Грохот, до сего мига бывший просто оглушительным, стал просто непереносимым – люди будто решили арт-огнем и ракетами стереть в порошок занятые тэш’ша острова; те не оставались в долгу. В какой-то момент свыше полутысячи дронов поднялись у берегов, присоединяясь к обороне. Острова будто опоясали огненные кольца, а спустя пару секунд – песчаные отмели и пенящаяся вода скрылись в смерчах пламени, грязи и пара.
Транслируемое изображение померкло. Перед генералом Хазером и майором Регисом осталась висеть карта реки и местности вокруг нее – от устья до начала плато. Красные точки отмечали места столкновений людей и тэш’ша – и сейчас от реки на полсотни километров в обе стороны практически все горело россыпями алых огней. Место же слияния притоков было целиком накрыто красным пятном – там шел самый ожесточенный бой.

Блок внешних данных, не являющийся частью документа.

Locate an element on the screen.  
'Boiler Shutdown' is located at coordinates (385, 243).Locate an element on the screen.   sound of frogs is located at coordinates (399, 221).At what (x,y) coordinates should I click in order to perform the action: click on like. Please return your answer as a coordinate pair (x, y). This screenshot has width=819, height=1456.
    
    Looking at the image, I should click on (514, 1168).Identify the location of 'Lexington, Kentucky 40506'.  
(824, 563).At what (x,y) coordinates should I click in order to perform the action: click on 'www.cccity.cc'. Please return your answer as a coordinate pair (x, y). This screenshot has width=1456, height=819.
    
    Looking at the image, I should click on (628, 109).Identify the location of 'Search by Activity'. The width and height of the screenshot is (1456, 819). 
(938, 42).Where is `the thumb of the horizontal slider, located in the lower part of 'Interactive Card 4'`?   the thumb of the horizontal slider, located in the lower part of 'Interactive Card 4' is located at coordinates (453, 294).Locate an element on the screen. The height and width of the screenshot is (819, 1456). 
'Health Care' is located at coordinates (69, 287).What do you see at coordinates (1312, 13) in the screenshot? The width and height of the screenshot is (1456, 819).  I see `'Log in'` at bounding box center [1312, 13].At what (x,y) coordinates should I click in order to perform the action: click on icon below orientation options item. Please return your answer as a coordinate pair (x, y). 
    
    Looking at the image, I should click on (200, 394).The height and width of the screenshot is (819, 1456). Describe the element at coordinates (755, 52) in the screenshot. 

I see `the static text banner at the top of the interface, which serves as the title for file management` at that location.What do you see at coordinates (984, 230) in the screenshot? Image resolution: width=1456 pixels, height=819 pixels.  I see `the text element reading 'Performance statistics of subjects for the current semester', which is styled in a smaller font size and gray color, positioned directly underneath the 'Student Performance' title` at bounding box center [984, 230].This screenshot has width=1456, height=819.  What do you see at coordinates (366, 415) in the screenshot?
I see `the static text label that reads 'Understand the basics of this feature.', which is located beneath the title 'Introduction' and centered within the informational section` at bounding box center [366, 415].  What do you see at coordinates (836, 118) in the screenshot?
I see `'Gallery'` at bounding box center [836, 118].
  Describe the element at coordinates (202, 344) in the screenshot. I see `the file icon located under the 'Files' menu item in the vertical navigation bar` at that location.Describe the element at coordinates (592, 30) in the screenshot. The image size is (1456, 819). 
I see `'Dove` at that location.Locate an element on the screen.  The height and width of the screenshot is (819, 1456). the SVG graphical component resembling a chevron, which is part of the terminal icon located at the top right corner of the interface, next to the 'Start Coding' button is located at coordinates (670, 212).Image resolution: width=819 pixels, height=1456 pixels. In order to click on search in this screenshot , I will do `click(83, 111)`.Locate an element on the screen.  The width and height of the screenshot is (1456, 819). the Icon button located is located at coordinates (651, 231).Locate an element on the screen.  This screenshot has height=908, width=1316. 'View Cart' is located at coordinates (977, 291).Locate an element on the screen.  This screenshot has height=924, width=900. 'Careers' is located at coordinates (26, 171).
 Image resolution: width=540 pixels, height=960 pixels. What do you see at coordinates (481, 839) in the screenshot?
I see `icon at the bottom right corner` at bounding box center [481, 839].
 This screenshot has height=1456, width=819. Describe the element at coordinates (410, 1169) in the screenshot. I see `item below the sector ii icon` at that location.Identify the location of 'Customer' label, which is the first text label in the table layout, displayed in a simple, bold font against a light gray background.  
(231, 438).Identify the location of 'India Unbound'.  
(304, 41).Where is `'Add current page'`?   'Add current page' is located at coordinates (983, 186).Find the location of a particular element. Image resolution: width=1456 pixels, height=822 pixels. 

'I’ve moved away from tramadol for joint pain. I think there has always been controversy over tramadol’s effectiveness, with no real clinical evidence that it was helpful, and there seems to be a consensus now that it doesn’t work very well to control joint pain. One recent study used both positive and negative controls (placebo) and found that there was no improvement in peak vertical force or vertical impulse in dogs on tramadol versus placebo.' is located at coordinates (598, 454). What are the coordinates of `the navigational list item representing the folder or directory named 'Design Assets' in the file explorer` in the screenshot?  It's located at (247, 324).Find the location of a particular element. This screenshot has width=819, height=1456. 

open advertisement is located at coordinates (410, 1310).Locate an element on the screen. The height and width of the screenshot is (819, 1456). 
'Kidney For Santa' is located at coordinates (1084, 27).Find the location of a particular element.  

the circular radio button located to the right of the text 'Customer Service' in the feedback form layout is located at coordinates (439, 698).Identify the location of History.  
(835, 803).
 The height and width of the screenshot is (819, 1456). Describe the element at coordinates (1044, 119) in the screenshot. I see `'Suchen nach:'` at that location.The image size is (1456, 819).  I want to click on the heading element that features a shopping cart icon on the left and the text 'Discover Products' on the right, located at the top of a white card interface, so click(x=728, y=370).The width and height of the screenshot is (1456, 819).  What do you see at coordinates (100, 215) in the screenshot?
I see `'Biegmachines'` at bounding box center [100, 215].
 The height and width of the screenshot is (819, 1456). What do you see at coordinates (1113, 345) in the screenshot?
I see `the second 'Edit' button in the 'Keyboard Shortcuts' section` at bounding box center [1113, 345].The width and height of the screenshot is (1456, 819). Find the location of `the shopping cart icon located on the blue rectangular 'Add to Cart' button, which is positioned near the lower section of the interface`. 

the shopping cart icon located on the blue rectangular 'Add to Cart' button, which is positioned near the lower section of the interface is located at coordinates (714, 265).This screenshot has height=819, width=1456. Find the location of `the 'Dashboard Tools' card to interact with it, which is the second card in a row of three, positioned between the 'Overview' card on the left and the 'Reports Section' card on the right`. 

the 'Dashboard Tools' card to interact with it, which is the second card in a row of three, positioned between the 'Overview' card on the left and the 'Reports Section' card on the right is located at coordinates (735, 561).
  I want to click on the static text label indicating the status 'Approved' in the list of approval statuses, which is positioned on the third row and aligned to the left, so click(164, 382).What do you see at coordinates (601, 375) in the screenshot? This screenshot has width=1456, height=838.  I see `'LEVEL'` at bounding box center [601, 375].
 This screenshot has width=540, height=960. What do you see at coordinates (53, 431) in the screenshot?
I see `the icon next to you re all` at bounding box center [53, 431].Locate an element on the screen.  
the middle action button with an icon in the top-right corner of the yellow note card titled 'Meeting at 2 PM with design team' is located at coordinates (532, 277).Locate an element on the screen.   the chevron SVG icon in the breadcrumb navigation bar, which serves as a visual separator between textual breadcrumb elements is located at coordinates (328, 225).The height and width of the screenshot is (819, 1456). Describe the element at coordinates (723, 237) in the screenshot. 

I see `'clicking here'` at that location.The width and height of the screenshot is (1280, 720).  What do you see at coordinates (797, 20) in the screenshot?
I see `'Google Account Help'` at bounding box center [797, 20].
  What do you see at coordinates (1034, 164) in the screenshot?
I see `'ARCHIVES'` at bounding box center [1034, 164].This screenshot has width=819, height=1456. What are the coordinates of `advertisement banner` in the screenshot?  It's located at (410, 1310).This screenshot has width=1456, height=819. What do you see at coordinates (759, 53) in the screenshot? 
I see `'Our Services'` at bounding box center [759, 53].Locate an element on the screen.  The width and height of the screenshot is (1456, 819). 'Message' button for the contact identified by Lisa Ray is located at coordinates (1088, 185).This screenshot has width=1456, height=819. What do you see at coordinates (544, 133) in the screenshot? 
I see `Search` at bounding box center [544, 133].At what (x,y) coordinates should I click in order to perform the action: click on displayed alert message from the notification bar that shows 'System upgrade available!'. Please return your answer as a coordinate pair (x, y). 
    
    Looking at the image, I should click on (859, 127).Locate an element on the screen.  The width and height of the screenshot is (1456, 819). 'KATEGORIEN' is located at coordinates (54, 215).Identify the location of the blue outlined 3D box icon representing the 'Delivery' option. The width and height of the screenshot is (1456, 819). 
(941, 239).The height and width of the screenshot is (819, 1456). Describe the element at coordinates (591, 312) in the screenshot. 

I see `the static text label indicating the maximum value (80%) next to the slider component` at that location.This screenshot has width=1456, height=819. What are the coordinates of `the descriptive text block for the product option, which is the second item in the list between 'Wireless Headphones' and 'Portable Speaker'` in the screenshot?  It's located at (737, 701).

– Как же вы все это проморгали? – устало спросил генерал, обеими руками опираясь о край стола перед спроецированным изображением. Майор Регис ничего не ответил на это – да и генерал не особо интересовался ответом. Все что можно было сказать – было сказано еще ночью, когда группа, разбиравшая завалы и обследующая оставленные «котами» здания, нашла вход в незамеченное ранее хранилище.
Генералу – как и майору – до сих пор было не по себе. А при мысли, что они штурмовали эту базу, понятия не имея, что на ней храниться, не особо утруждая себя выбором целей для ударов «АРПами» – волосы вставали дыбом. Ведь были же мысли запросить удар кинетическими снарядами – и возможность была, особенно под конец боя на орбите.
Майор поежился, вспоминая освещенное красным светом помещение, где в однотипных коконах-контейнерах хранились полутораметровые капсулы с впаянными в прозрачную обшивку пластинами. Хранилище было рассчитано на несколько сотен таких контейнеров, но тут их осталось только тридцать штук – немного на первый взгляд, если не вспомнить о том, что внутри каждой капсулы хранился почти килограмм антиматерии. Попади в это хранилище хоть один снаряд с орбиты – и они бы все отправились на небеса. Люди, тэш’ша… да и вся планета за компанию.